**Extrait à lire**

------------------------

Bâmyân : vallée et ville au nord-ouest de Kaboul. Avant le mois de mars 2001, cette vallée fertile située à 2500 m d’altitude était encore veillée par les Bouddhas debout, colosses gigantesques excavés à même les parois de la falaise de grès environnante. En 2001, sous les ordres du mollah Omar, les célèbres statues sont démembrées à la dynamite, éparpillées à terre. Alentour, des enfants continuaient sans doute de naître au rythme des explosifs des Taliban. Ce sont eux, ces enfants nés dans la violence, la haine et la poussière des missiles, qu’Hana Makhmalbaf a choisi de filmer dans Le Cahier, son premier long métrage de fiction. Un film fort où les rêves des Afghans se révèlent fragiles, prêts à s’écraser au sol tels des cerfs-volants en flammes.

------------------------

**Données présentées**
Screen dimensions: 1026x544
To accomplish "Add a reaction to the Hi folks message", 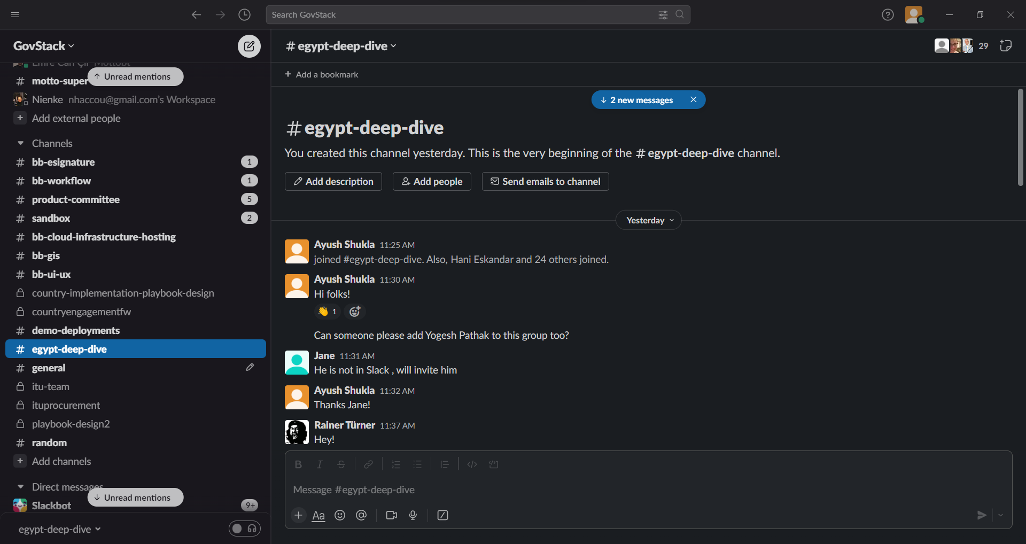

------------------------

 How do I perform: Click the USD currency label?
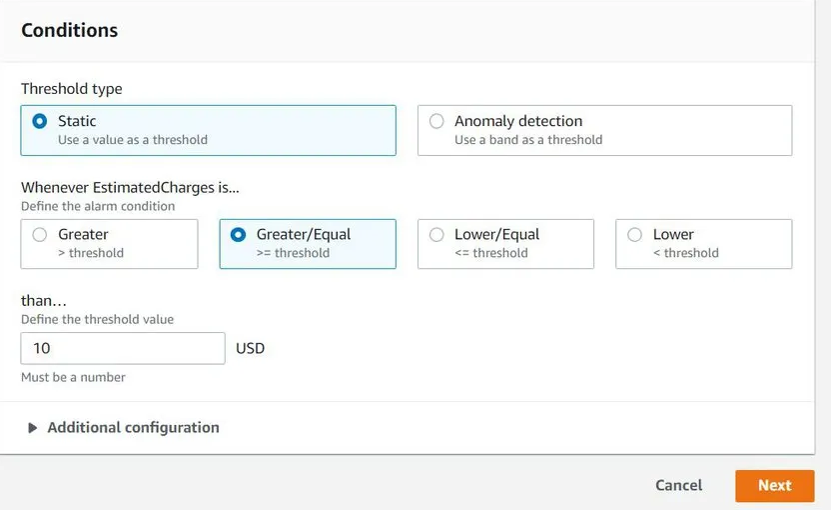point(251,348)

------------------------

**Consignes à traiter**
a: D'après l'extrait sur Bâmyân, à quelle altitude se trouve la vallée ?
b: Poursuivez l'extrait sur Bâmyân et le film Le Cahier à la suite de sa dernière phrase.
Les données ne jouent ici aucun rôle.

**Réponses par consigne**
a: À 2500 m d'altitude.

b:
Si traduit en français, le titre du film d’Hana Makhmalbaf ravivent à juste titre en mémoire d’autres films iraniens sur l’enfance ou l’enseignement (Où est la maison de mon ami ? d’Abbas Kiarostami, 1987 ; Le Tableau noir, de Samira Makhmalbaf, la sœur d’Hana, 2000), sa version originale, Buddha Collapsed Out of Shame, déroute. Même pulvérisées, les statues continueraient-elle de s’écrouler de honte ? La faute à qui, et, pour quels actes ? En fait, pour trois fois rien et le pire en même temps. Pour des jeux d’enfants qu’on ose à peine imaginer, scandés par des mots d’adultes aux accents de guerre et à l’odeur de tombe.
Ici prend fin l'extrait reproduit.